>> BEGIN

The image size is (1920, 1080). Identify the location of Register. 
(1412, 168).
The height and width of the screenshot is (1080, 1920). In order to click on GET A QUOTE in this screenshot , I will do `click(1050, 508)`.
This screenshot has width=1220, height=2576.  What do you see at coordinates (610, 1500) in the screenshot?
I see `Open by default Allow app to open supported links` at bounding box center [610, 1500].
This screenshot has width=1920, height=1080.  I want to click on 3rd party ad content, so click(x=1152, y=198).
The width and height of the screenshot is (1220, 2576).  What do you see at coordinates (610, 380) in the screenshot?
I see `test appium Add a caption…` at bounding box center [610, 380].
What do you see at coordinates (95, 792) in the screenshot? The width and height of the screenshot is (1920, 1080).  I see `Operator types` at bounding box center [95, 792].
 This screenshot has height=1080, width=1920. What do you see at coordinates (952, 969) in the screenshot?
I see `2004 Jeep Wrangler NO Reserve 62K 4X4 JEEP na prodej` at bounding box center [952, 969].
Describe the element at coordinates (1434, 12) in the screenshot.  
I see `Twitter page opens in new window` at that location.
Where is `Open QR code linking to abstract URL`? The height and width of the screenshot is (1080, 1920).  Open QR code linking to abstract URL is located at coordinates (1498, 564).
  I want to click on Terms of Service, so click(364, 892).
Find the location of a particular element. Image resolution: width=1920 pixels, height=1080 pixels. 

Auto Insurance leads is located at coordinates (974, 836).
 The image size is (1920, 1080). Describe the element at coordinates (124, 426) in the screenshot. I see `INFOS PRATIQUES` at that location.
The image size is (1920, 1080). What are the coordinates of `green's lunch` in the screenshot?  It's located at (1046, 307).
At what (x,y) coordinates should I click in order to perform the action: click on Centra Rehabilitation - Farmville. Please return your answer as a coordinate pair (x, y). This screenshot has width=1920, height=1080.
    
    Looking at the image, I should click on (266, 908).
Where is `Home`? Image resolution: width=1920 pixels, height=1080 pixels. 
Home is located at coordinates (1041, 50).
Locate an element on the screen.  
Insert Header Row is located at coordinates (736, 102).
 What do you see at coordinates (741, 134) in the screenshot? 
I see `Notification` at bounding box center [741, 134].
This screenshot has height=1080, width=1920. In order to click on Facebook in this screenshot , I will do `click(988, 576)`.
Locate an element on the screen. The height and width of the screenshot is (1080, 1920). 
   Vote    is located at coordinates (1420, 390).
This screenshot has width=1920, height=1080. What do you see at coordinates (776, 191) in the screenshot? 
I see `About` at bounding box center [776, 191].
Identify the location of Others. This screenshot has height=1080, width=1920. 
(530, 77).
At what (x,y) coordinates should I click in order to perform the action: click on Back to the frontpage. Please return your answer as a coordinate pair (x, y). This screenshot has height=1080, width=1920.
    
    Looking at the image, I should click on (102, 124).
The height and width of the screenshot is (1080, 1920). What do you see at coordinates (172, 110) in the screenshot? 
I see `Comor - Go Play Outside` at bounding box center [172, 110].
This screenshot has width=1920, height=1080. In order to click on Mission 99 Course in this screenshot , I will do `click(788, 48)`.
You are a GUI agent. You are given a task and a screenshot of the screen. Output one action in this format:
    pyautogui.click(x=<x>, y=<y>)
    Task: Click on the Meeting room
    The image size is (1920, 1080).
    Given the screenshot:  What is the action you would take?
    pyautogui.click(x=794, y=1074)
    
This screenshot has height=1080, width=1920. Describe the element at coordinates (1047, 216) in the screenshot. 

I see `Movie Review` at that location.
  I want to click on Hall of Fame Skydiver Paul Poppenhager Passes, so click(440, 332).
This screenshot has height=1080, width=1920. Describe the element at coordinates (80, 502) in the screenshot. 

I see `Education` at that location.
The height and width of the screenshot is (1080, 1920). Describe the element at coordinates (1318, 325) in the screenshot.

>> END

• _Goal of the exercise_
Count the lines of the material above that contain the string "pixels", matching case exactly. Give only the number.

• _Worked solution_
2